> [TASK TO CARRY OUT]: Every record must be retyped as it stands.

[Data excerpts]
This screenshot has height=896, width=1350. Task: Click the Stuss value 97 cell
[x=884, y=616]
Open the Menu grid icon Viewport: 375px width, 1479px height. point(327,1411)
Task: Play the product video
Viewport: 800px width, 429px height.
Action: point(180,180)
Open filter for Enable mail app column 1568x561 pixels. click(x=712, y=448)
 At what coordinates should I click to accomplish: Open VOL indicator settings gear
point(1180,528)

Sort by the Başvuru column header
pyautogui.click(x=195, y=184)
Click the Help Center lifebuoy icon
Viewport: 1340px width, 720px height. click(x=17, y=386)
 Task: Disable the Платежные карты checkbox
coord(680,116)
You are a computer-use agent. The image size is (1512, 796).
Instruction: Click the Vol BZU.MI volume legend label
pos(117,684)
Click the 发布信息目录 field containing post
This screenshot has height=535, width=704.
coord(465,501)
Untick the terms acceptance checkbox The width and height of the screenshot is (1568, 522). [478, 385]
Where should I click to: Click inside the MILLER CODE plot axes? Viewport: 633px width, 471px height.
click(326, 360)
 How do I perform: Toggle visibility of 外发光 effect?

> [REPLY]:
This screenshot has height=896, width=1350. Task: Click the Stuss value 97 cell
[x=884, y=616]
Open the Menu grid icon Viewport: 375px width, 1479px height. point(327,1411)
Task: Play the product video
Viewport: 800px width, 429px height.
Action: point(180,180)
Open filter for Enable mail app column 1568x561 pixels. click(x=712, y=448)
 At what coordinates should I click to accomplish: Open VOL indicator settings gear
point(1180,528)

Sort by the Başvuru column header
pyautogui.click(x=195, y=184)
Click the Help Center lifebuoy icon
Viewport: 1340px width, 720px height. click(x=17, y=386)
 Task: Disable the Платежные карты checkbox
coord(680,116)
You are a computer-use agent. The image size is (1512, 796).
Instruction: Click the Vol BZU.MI volume legend label
pos(117,684)
Click the 发布信息目录 field containing post
This screenshot has height=535, width=704.
coord(465,501)
Untick the terms acceptance checkbox The width and height of the screenshot is (1568, 522). [478, 385]
Where should I click to: Click inside the MILLER CODE plot axes? Viewport: 633px width, 471px height.
click(326, 360)
 How do I perform: Toggle visibility of 外发光 effect?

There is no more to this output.